Azure Storage

Purpose

This page covers notes, labs, personal setup items, deviations, etc. covered in AZ-104: Implement and manage storage in Azure learn module.

General Takeaways

  • Three types of storage
    1. Virtual Machine data is block level storage for VMs with files being managed file shares
    2. Unstructured data - Azure Blob (binary Large Object) and Azure Data Lake is object storage that doesn’t adhere to architecture rules like key:value, tables, rows, etc. you may see in a DB scheme. Just toss the object as bytes onto the storage medium and call it a day.
    3. Structured Storage - for data that adheres to some sort of strict structure. NoSQL table storage, Azure Cosmos DB, Azure SQL (as a service), etc.
    • I really wonder what storage appliances they’re using on the back end - the IOPs and regional replication must be insane
  • The devil is in the details
    • e.g. Mounting blob storage via NFS works directly in Linux but not Windows.
    • Shifting between tiers
    • ACLs, service endpoints, paired replication regions… all sorts of things have little gotchas
  • Use resume capable clients when transmitting large chunks of data
    • e.g. Storage Explorer, Robocopy, SFTP clients, etc. and not just Copy + Paste via File Explorer and SMB shares.
  • The Developer Tools tab on a storage account has links to the documentation on accessing and using storage accounts via various tools (Azure CLI, PowerShell, Python, etc.)
  • Pretty interesting dev tool called Azureite allows for emulating an Azure storage API server locally. Once dev is complete, shift the work/project to the cloud service
  • Their learn module is downright terrible with the introduction to SAS and the lack of accompanying SAP

Storage Notes

  1. Storage accounts CANNOT be transitioned from one type to another.
    1. Standard = HDD
    2. Premium = SSD with various levels of managed (throttled) IOPs
  2. Get the LRS, ZRS, GRS, etc. correct from the beginning when setting up things like storage accounts and recovery service vaults.
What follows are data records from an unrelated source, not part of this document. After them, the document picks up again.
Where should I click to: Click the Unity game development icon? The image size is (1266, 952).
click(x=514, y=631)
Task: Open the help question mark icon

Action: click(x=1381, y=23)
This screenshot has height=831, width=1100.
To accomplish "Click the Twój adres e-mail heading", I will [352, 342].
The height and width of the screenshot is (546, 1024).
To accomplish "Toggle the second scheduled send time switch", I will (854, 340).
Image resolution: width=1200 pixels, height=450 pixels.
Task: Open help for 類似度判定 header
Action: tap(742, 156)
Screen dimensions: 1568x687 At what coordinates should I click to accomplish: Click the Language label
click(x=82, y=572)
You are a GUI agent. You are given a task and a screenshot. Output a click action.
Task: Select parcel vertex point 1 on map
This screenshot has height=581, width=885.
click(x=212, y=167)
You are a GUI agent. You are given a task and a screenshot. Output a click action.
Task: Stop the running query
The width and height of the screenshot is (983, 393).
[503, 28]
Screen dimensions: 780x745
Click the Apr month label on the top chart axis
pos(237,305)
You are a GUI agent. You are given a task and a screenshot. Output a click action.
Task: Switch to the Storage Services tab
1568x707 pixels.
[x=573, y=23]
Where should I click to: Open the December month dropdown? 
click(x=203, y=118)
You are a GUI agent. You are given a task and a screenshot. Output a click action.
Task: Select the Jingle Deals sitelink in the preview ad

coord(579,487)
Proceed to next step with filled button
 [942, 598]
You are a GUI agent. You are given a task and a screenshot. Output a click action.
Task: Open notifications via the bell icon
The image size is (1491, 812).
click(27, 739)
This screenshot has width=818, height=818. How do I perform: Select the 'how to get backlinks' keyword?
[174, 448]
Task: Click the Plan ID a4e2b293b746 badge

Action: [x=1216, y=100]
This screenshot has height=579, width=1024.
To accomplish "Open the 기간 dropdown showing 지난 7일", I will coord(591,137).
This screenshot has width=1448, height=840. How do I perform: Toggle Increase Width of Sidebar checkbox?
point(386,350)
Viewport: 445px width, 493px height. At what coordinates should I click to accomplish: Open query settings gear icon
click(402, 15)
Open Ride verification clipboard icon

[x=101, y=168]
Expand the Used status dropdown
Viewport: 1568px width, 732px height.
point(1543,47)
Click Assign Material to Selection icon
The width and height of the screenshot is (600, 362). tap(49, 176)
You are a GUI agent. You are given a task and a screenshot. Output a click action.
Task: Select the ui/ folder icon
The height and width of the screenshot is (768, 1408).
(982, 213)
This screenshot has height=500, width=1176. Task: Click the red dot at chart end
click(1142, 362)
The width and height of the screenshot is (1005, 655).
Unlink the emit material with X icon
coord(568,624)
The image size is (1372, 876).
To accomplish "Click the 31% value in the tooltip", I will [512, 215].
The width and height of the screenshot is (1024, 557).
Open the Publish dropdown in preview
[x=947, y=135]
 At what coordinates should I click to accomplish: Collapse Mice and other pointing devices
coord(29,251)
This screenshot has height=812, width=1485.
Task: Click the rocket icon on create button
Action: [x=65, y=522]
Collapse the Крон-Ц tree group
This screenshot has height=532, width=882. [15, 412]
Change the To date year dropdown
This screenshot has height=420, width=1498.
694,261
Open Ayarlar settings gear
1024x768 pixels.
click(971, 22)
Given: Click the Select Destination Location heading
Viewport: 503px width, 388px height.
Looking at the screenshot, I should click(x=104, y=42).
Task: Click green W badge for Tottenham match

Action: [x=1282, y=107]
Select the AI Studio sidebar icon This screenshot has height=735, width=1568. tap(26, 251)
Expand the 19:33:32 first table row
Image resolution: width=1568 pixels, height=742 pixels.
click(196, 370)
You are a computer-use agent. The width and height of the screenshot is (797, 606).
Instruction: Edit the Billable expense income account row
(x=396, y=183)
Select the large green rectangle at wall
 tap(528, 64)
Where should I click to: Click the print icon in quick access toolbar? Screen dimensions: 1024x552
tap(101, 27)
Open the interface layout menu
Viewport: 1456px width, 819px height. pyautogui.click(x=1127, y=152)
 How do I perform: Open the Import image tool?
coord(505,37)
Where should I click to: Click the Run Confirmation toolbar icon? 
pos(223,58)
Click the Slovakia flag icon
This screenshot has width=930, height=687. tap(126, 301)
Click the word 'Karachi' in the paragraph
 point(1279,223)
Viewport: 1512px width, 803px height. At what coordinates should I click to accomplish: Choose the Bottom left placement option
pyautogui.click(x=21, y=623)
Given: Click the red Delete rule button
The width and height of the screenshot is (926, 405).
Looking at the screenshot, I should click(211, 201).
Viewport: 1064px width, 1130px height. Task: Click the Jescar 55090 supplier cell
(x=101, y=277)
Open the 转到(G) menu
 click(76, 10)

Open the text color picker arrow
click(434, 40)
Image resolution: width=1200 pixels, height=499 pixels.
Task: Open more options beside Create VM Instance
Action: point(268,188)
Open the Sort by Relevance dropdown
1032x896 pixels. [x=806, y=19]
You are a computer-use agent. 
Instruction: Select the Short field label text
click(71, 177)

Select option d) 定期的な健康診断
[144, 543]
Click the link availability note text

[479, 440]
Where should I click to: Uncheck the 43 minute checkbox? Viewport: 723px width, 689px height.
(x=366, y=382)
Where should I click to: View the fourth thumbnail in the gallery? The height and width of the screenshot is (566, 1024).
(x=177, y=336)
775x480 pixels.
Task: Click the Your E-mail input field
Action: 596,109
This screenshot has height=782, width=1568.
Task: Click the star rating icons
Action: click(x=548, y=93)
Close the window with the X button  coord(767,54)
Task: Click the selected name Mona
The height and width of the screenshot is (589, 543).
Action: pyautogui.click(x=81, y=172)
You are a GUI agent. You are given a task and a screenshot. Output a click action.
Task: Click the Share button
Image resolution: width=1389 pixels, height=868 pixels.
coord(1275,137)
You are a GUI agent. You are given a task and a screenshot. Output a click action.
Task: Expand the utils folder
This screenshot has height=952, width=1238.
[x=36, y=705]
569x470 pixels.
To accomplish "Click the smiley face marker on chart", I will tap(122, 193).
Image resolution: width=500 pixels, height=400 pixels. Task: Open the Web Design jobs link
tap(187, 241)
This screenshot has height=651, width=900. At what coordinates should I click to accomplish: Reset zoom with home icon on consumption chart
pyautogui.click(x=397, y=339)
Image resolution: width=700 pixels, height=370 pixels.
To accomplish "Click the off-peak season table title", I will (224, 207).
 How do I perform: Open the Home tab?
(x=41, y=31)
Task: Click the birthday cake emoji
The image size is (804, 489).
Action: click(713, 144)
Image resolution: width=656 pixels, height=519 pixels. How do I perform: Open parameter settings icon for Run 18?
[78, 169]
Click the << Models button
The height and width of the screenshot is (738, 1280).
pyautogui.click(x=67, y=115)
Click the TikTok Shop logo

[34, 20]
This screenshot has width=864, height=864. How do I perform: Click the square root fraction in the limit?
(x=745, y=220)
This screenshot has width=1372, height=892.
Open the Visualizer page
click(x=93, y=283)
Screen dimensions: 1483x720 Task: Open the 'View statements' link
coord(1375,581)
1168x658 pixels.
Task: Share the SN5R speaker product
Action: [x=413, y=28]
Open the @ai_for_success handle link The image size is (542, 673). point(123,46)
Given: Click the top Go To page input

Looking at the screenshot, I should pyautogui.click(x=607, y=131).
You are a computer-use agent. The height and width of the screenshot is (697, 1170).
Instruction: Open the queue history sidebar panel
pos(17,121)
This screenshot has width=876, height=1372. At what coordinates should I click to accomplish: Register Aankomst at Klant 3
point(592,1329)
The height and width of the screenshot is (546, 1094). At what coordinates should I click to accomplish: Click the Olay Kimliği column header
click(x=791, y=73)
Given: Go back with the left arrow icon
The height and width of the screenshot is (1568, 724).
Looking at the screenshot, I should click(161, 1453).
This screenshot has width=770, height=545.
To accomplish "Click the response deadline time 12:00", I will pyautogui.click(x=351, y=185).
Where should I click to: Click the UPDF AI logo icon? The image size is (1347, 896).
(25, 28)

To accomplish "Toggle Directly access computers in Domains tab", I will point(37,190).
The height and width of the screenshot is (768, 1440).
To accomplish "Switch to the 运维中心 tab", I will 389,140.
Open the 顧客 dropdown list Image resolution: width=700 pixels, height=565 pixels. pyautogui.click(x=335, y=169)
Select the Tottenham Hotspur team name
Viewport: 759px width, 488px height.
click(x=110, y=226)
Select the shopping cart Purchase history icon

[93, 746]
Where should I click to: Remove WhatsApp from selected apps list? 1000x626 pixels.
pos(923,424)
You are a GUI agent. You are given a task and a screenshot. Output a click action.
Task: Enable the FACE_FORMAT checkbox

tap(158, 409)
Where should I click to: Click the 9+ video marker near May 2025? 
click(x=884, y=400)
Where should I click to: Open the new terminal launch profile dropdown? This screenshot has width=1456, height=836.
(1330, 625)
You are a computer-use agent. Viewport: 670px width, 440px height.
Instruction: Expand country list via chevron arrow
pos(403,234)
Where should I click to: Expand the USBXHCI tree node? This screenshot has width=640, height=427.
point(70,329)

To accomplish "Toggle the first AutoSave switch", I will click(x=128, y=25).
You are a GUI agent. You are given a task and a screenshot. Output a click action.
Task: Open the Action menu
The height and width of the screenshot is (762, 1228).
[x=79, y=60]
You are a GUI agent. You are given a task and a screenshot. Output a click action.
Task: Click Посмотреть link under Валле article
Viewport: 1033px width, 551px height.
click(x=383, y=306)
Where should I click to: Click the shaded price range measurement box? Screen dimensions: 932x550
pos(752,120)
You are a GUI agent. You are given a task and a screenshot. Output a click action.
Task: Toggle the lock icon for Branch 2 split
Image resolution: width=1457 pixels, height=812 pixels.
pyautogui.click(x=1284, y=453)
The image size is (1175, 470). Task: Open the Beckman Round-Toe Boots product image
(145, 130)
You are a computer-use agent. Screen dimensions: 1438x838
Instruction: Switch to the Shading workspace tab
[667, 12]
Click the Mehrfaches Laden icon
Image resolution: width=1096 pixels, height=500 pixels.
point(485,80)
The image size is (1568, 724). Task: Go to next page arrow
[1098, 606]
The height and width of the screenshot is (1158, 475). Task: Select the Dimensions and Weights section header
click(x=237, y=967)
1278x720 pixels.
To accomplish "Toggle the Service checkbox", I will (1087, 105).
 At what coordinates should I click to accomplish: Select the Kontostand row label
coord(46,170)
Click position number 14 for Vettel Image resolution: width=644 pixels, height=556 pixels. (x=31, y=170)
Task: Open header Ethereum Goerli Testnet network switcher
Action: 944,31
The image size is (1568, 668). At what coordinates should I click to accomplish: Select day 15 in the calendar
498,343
RSVs default to the… ZRS? tier and cannot be shifted down to LRS without jumping through hoops or abandoning the data.
    1. The migration process could impact system uptime or be impossible depending on the deployment particulars.

Storage Account Types

The table here has a good overview with links to more detailed information.

Takeaways:

  1. You don’t just get what you pay for, you pay for what you get
    • Hot/Cold status, replication, transit, etc. ALL cost different types of money.
    • Enable Azure Monitor to get a good baseline and then evaluate where you’re over-spending
    • Right size the provisions, move cold data to cold storage and make sure it’s cold. The data access costs can add up to be more than placing data in the appropriate hot storage.
  2. General purpose is exactly that - general purpose - and should be the starting point for scenarios with a lot of unknowns
    • Transition to other storage account types if/when GP isn’t working out
  3. Premium block blob can be less expensive vs general purpose depending on the number of transactions per second

Replication

The table is a summary of what replication standards will maintain data availability during X event.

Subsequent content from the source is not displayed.